(Screenshot grounding data)
◆ ◆ ◆ ◆ ◆ ◆ ◆

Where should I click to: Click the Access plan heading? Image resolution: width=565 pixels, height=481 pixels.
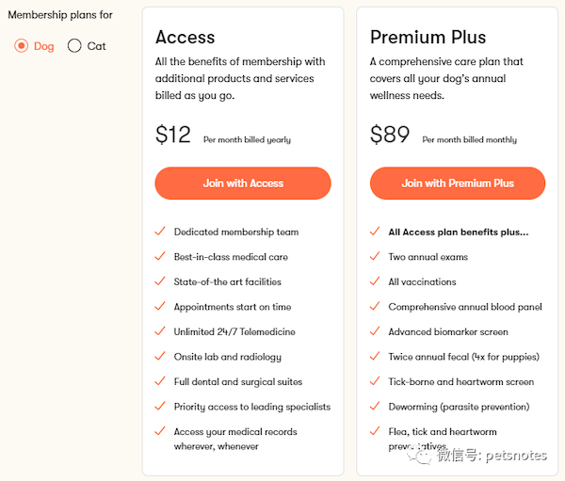pos(186,37)
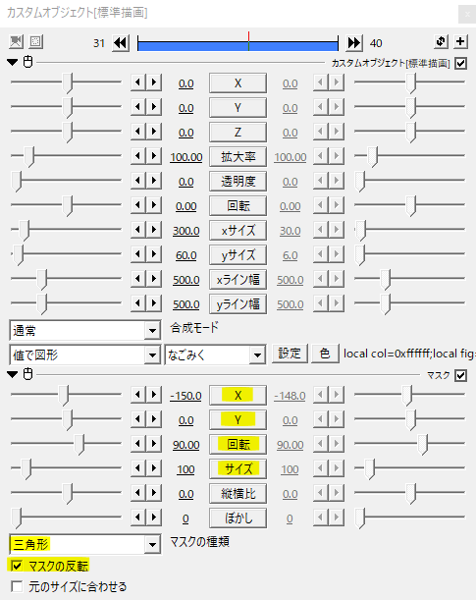Image resolution: width=476 pixels, height=600 pixels.
Task: Click the swap icon next to the plus button
Action: pyautogui.click(x=441, y=41)
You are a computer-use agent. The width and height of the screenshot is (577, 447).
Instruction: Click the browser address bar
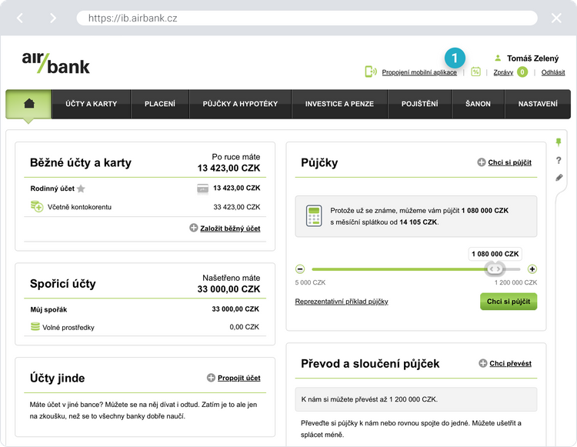pos(308,18)
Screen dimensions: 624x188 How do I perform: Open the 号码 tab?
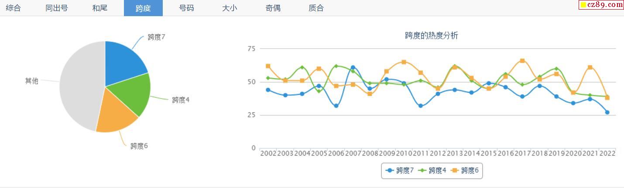(186, 8)
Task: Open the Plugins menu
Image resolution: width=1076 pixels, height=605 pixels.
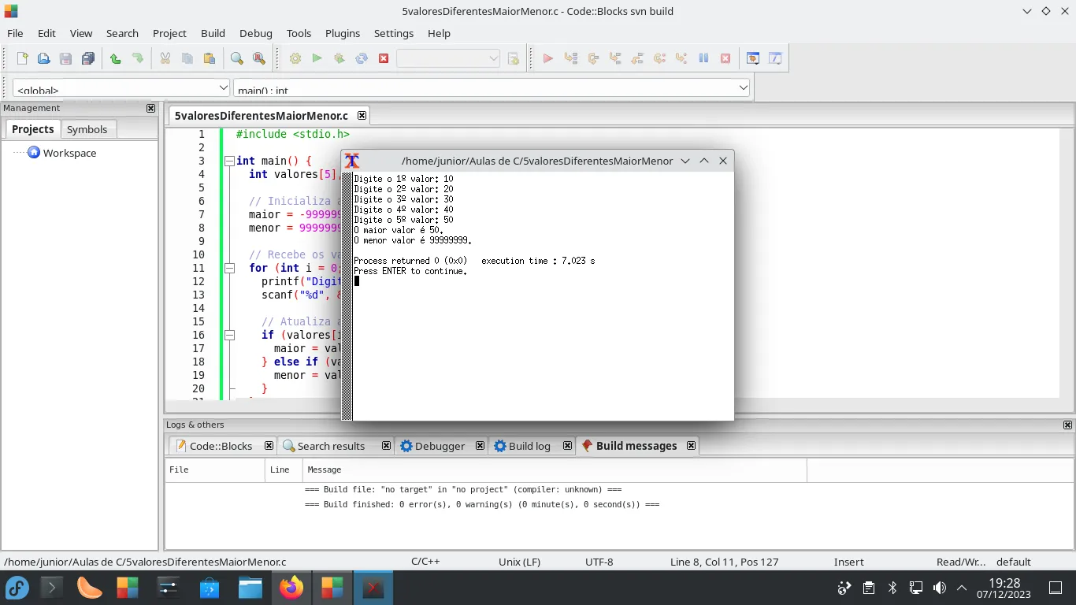Action: [x=342, y=33]
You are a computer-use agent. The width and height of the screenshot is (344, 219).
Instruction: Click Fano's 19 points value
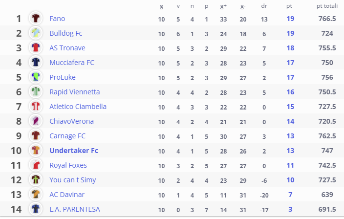(290, 19)
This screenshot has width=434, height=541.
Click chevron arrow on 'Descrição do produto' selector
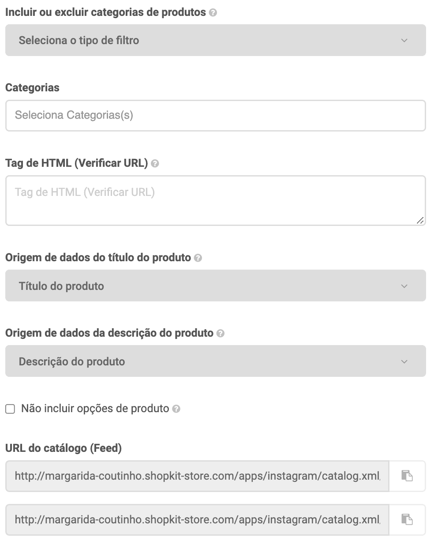tap(404, 362)
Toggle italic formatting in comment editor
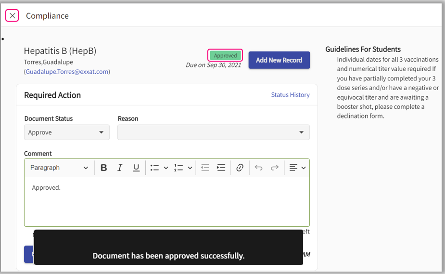 tap(120, 168)
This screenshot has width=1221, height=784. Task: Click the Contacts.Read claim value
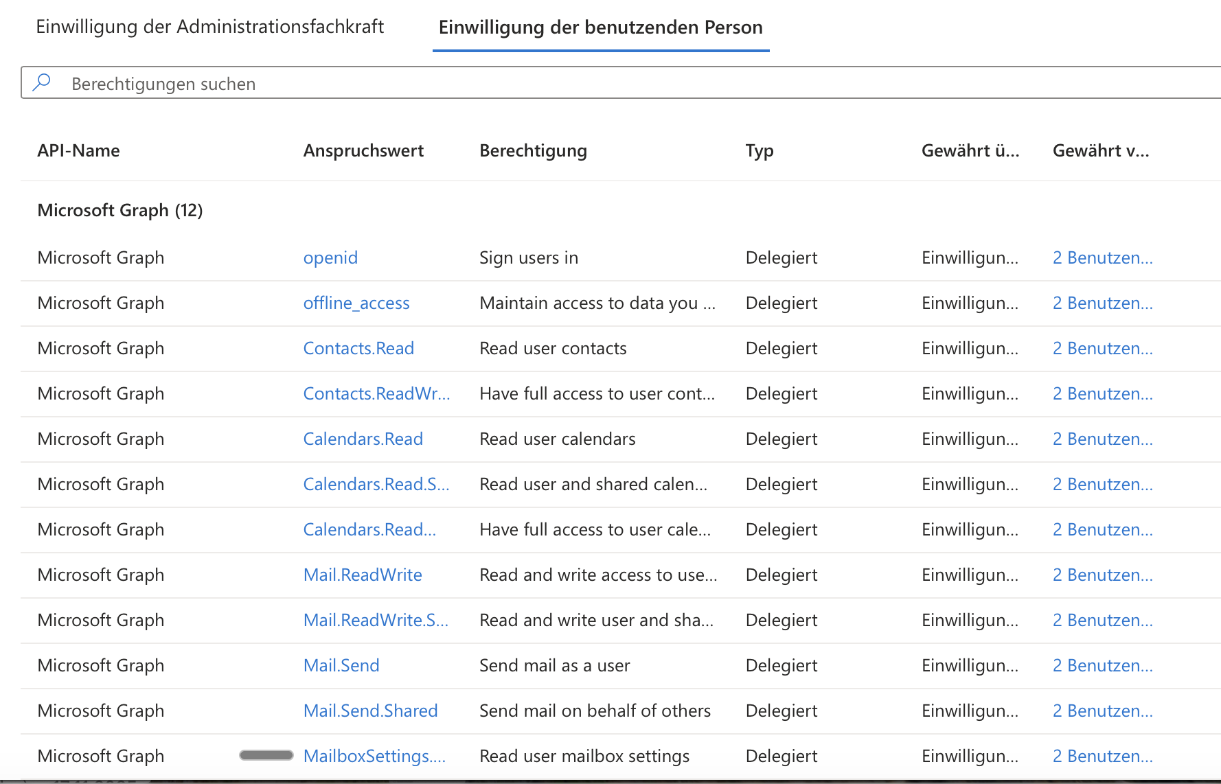[358, 349]
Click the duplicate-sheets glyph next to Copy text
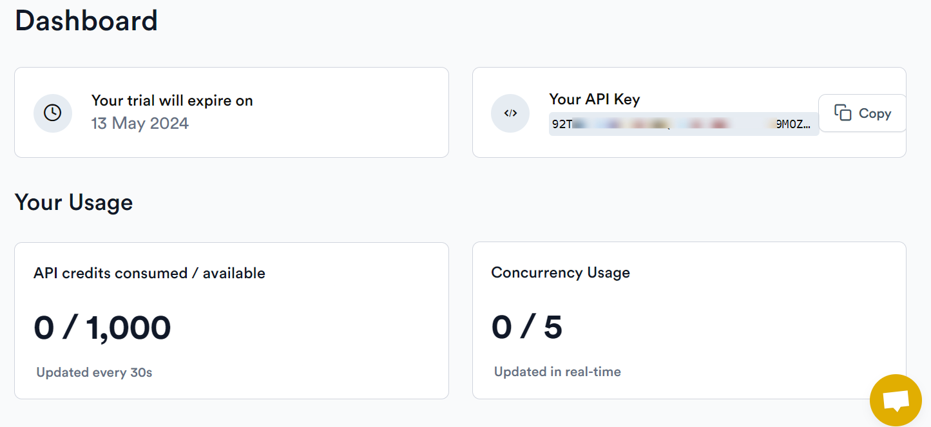This screenshot has width=931, height=427. (x=844, y=113)
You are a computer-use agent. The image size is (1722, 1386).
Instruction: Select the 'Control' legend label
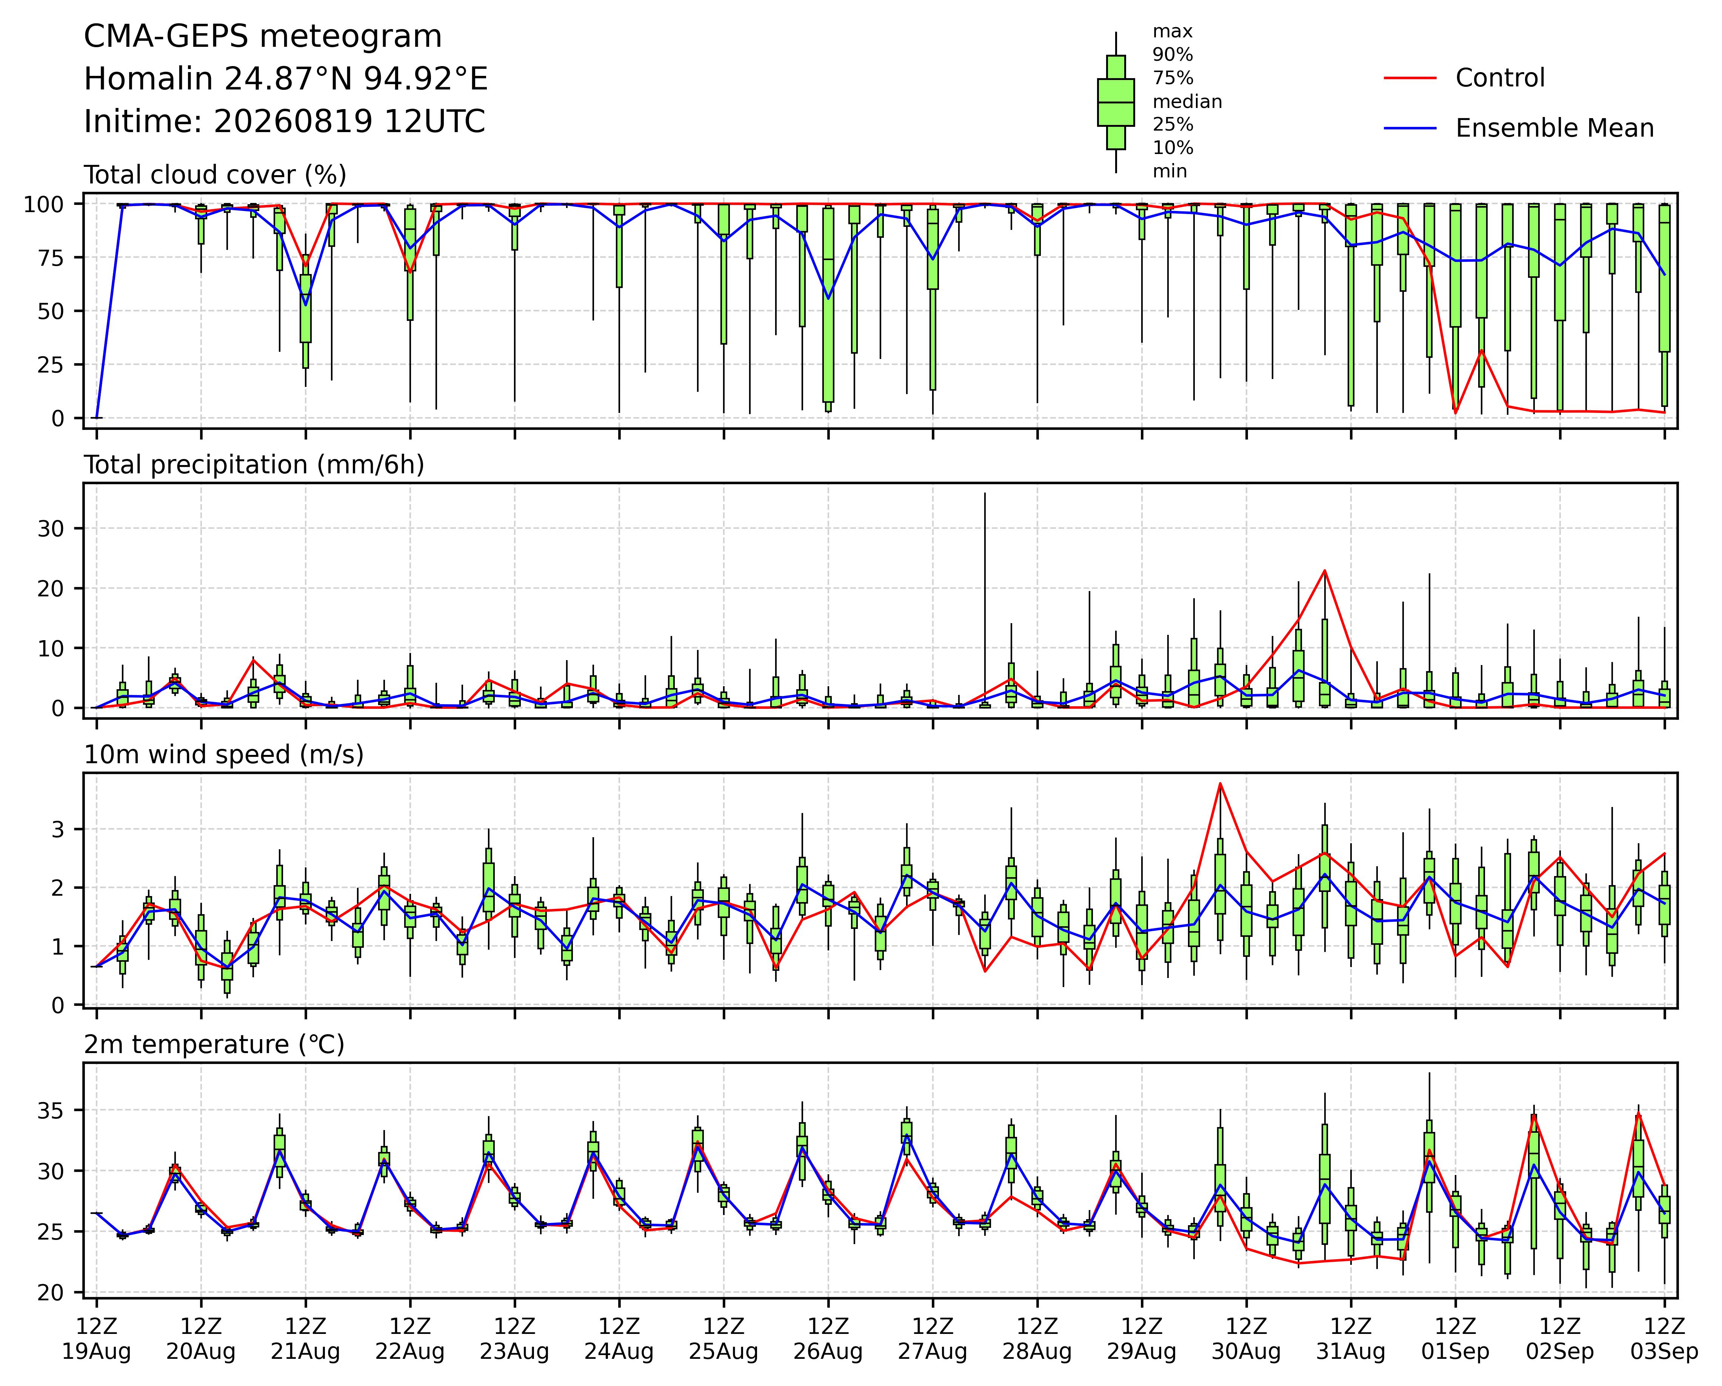1500,78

◆ ◆ ◆ ◆ ◆ ◆ ◆

### YOUR GOAL
No picture belongs in the answer; the rest of the records must be repeated exactly.

### COMPLETED TASK
Where should I click to: Click the Access plan heading? Image resolution: width=565 pixels, height=481 pixels.
pos(186,37)
Image resolution: width=476 pixels, height=600 pixels.
Task: Click the swap icon next to the plus button
Action: pyautogui.click(x=441, y=41)
You are a computer-use agent. The width and height of the screenshot is (577, 447).
Instruction: Click the browser address bar
pos(308,18)
Screen dimensions: 624x188 How do I perform: Open the 号码 tab?
(186, 8)
Task: Open the Plugins menu
Image resolution: width=1076 pixels, height=605 pixels.
Action: [x=342, y=33]
You are a computer-use agent. The width and height of the screenshot is (344, 219).
Instruction: Click Fano's 19 points value
(290, 19)
This screenshot has width=434, height=541.
Click chevron arrow on 'Descrição do produto' selector
tap(404, 362)
Toggle italic formatting in comment editor
 tap(120, 168)
This screenshot has width=1221, height=784. Task: Click the Contacts.Read claim value
[358, 349]
Click the duplicate-sheets glyph next to Copy text
This screenshot has width=931, height=427. (x=844, y=113)
You are a computer-use agent. The image size is (1722, 1386).
Instruction: Select the 'Control' legend label
1500,78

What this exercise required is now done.